You have explained the same workflow to your AI agent five times this week. How to format a commit message. Which checklist to run before a release. The exact way your team reviews a pull request. Every new chat starts from zero, and you paste the same paragraph again.

Cursor Skills fix that. A skill is a small folder with a SKILL.md file that teaches the agent how to do one specific job, once, and reuse it forever. Write it down, and Cursor pulls it in automatically when the task matches, or you call it by name with a slash command. No more re-explaining.

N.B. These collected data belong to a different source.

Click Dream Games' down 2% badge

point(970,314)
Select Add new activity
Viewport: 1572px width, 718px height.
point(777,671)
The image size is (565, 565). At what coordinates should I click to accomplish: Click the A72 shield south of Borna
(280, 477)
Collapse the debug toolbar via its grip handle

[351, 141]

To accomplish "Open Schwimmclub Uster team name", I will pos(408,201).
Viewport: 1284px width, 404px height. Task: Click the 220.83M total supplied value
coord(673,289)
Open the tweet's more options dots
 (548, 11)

This post is a hands-on guide to creating and using Cursor Skills, Cursor’s take on the open Agent Skills standard. You will build your first SKILL.md, learn every frontmatter field that matters, see where skills live, scope them to specific files, add scripts, and understand how skills differ from Rules and MCP. By the end you will have a repeatable way to package your own workflows.

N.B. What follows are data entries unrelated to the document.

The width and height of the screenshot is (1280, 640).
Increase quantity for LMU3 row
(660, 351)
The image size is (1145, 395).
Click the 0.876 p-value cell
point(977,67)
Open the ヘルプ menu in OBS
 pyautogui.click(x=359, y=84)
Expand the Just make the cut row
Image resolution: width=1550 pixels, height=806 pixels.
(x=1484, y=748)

What a Cursor Skill Actually Is

A Cursor Skill is a portable, version-controlled package that teaches an agent how to perform a domain-specific task. That is the official framing for Agent Skills in the Cursor docs, and it is worth unpacking because each word earns its place.

  • Portable. Skills follow an open standard, agentskills.io, so the same SKILL.md works across any agent that supports it, not just Cursor.
  • Version-controlled. A skill is just files. Commit it to your repo and the whole team gets it on the next pull.
  • Actionable. A skill can carry scripts, templates, and reference docs that the agent runs with its own tools.
  • Progressive. Cursor loads a skill’s details only when they are needed, so your context window stays lean.

The mental model that helps most: a skill is a playbook you hand to a very capable new teammate. You do not re-teach them how to write code. You tell them the parts that are specific to your team, your repo, and the task at hand.

Anthropic introduced the idea in its Agent Skills announcement, and Cursor adopted the same open format. So learning the format here pays off well beyond a single editor.

Where Skills Live

Cursor discovers skills on startup by scanning a set of directories. The folder you pick decides who gets the skill.

Location Scope
.cursor/skills/ Project, shared through Git
.agents/skills/ Project, shared and cross-tool
~/.cursor/skills/ Personal, all your projects
~/.agents/skills/ Personal, cross-tool

For compatibility, Cursor also reads from .claude/skills/ and .codex/skills/ at both project and user level, so skills written for those tools work too.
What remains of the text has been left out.